* Goal of the exercise *
Continue the text on Lopez's album and film, picking up right after its final sentence.

* Text passage *
Contrary to many media reports, This Is Me.. Now: A Love Story is not about Lopez's relationship with Affleck. The album and the film are about Lopez learning to love herself.

==Release and promotion==
Affleck features in some of the scenes. A teaser for the project was unveiled, featuring a snippet of the album's title track. The official trailer was released on January 17, 2024. Commenting on the trailer, Tim Jonze from the Guardian remarked that Lopez's approach to a film accompanying her album differed from her peers Taylor Swift (The Eras Tour) and Beyoncé (Renaissance), both of which were concert films. Instead, Jonze posed that Lopez was instead inventing a new genre of music films, the "therapy-musical biopic", noting that Lopez's approach comes from a different place as her career had revolved around music and films from the start; it was also noted that although Affleck stars in the film, Lopez "plays a strange version of herself" suggesting that the film's protagonist is based somewhat on Lopez's life. This was confirmed during an interview with the AU Review, where the film was described as semi-biographical and "stylized and fictionalized".

The film reached the number one spot on Amazon Prime Video in numerous countries such as the United States, Belize, Cambodia, Georgia, Jordan, Latvia and Tanzania. It appeared in the Top 10 list in over 30 countries.

==Critical response==
The film was met with generally positive reviews from critics.

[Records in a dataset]
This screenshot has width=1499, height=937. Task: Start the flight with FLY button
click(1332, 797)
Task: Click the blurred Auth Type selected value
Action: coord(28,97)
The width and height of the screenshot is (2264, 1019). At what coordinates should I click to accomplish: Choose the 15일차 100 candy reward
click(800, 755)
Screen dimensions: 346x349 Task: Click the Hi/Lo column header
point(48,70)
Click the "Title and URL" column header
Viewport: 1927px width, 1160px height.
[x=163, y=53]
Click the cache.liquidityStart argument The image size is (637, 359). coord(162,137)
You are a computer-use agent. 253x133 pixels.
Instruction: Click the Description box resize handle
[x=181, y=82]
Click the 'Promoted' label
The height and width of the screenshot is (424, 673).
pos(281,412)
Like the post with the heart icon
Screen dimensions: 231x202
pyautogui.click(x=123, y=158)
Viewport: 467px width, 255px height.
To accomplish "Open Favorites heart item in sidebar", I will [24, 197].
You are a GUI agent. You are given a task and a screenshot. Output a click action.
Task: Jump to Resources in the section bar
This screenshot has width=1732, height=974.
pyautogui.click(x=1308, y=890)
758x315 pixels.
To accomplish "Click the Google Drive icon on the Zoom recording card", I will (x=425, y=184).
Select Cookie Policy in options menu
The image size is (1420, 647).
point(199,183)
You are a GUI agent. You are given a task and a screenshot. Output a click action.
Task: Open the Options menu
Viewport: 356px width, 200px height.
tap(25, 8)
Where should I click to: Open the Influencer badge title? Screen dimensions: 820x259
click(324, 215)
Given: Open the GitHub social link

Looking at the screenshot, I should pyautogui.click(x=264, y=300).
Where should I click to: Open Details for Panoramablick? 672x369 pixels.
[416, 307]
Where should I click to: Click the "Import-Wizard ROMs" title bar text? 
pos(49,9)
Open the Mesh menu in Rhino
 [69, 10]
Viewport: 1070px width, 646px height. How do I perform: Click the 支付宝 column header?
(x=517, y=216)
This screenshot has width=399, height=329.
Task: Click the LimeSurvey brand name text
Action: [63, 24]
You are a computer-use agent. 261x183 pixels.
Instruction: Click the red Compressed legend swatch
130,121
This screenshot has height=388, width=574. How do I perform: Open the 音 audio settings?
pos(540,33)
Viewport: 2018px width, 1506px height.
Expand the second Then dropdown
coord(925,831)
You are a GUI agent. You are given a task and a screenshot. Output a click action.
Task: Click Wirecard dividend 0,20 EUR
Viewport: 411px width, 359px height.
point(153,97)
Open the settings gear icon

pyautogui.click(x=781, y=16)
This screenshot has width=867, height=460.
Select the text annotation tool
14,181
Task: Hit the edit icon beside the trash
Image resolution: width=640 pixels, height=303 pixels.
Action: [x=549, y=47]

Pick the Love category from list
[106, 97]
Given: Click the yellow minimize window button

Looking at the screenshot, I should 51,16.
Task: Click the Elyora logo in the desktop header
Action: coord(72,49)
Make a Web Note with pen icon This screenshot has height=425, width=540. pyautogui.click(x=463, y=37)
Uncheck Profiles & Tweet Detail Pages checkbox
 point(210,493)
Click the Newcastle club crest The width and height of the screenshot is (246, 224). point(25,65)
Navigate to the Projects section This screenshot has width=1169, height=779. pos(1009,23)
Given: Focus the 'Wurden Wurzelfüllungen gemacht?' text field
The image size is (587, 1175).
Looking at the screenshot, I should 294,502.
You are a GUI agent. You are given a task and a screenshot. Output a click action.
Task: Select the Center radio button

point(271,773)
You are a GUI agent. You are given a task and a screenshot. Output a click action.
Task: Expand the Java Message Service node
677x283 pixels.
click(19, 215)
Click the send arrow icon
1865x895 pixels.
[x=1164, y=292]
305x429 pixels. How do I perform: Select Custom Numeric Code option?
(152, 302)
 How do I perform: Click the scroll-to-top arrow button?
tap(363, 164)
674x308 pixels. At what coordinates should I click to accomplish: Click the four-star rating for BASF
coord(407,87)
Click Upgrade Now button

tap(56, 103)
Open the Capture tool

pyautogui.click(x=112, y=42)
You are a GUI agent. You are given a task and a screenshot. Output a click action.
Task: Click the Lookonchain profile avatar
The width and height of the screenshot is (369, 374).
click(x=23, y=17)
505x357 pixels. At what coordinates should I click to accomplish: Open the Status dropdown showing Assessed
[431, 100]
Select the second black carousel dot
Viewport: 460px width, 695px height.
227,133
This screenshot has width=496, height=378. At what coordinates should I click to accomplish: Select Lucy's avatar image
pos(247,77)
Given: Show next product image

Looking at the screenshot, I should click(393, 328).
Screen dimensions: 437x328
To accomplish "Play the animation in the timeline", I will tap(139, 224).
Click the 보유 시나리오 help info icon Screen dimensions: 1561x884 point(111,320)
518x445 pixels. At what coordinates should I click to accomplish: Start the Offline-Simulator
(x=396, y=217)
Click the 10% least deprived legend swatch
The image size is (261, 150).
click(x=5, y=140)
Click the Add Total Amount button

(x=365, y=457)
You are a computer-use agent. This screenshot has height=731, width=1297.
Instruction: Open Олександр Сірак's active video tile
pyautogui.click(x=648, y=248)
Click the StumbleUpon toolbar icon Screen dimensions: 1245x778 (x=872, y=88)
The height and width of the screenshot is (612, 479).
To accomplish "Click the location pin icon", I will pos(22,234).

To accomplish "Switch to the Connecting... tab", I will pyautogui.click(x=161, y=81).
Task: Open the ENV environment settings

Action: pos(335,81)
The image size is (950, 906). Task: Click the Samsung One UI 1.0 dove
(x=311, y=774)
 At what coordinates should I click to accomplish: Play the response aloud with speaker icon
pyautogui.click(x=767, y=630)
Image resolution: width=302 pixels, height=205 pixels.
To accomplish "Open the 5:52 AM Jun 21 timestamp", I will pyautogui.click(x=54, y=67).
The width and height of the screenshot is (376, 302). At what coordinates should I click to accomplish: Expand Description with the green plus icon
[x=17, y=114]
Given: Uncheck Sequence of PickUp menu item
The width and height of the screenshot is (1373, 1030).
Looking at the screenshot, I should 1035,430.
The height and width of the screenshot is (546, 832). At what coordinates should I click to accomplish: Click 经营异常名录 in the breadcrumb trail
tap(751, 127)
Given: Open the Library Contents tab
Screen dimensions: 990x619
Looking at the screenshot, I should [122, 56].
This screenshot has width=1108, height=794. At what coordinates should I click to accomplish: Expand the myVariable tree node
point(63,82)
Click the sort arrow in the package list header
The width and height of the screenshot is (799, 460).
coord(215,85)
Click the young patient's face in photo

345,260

* Exercise response *
Robbie Collin of The Daily Telegraph was positive, describing the film as "bonkers" but noting: "What's most exciting about it, though, is that behind the lunacy, so much of it works." Collin found Lopez's performance "endlessly watchable". Coleman Spilde of The Daily Beast characterized it as a "Marvel-grade spectacle" and "Beyoncé's Lemonade for ivory tower romantics", adding: "Lopez is aiming for relatable, not insightful. By doing this, she becomes the everywoman, an antithesis of Beyoncé's unattainable perfection." Writing for Entertainment Weekly, Kristen Baldwin wrote: "A curious blend of Hallmark movie, music video, and self-help seminar, Love Story is enjoyably bizarre and will serve as a fun fling for die-hard Lopez fans." Tom Gliatto from People magazine described the film as "a pull-out-all-the-stops musical — wildly, deliriously ornate — that sweeps us through a string of extravagant fantasy numbers, all of them showcasing the album’s infectious songs". Johnny Oleksinski of New York Post described the "tell-all musical flick" as "bonkers", in which "the star is really Lopez’s brain, and how she earnestly determined that the best way to tell the story of the past thirty years would be to have Kim Petras and Post Malone play talking constellations." Courtney Howard of The A.V. Club was positive, calling the film a "deeply personalized work of artistic bravura" and a "genuinely moving, absurdist autobiography of a dynamic persona in flux that's as campy as it is charming" and "preposterous as it is profound." Louis Staples of BBC noted that "the most interesting thing about This Is Me... Now: A Love Story is its format and the creative control it has given Lopez," and that "[Lopez] is ensuring she finally gets her flowers" after being "frequently overlooked throughout her career."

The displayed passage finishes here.